**TASK TO COMPLETE**
Only the lines with "width" in them need to be copied from the listing.

**INFORMATION SHOWN**

_ _ _

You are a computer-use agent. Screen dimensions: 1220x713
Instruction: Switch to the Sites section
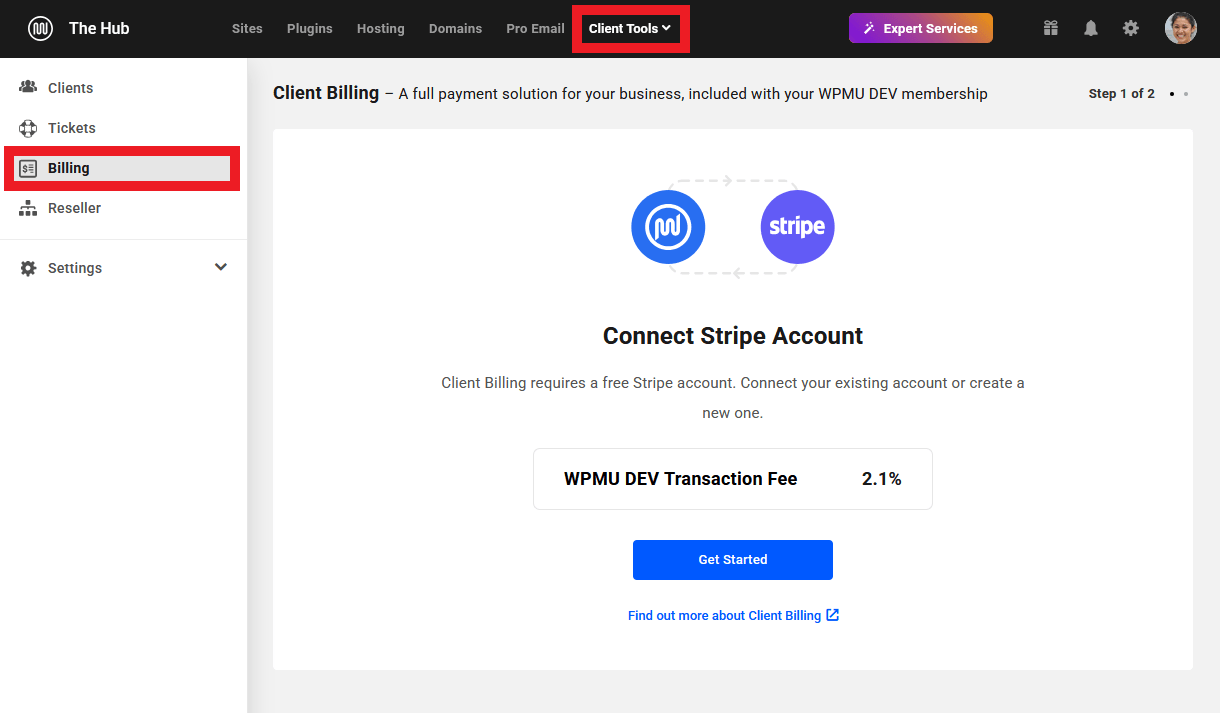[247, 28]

_ _ _

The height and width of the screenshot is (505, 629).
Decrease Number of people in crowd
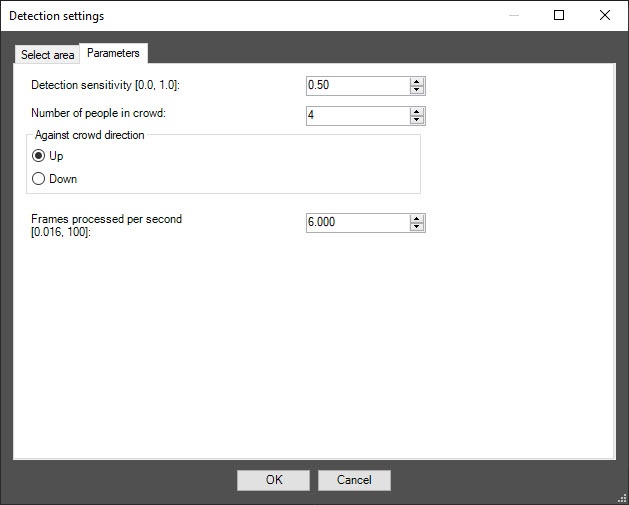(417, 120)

_ _ _

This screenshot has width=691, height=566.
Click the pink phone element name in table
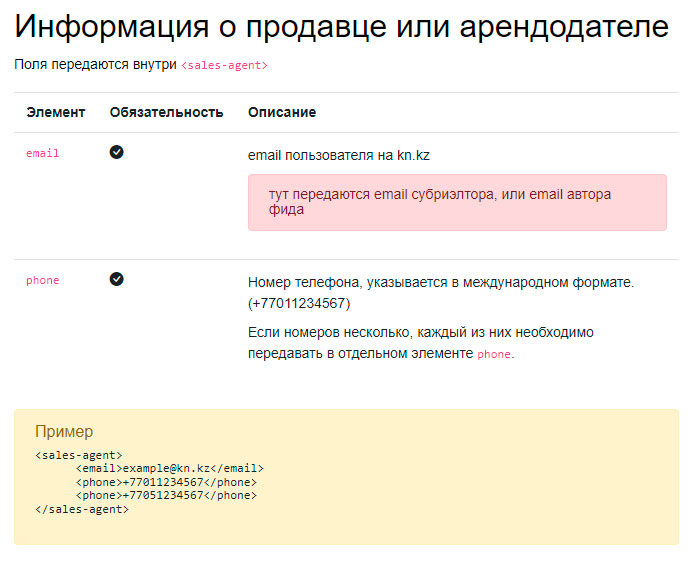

_ _ _

**EXERCISE SOLUTION**
The height and width of the screenshot is (505, 629).
This screenshot has width=691, height=566.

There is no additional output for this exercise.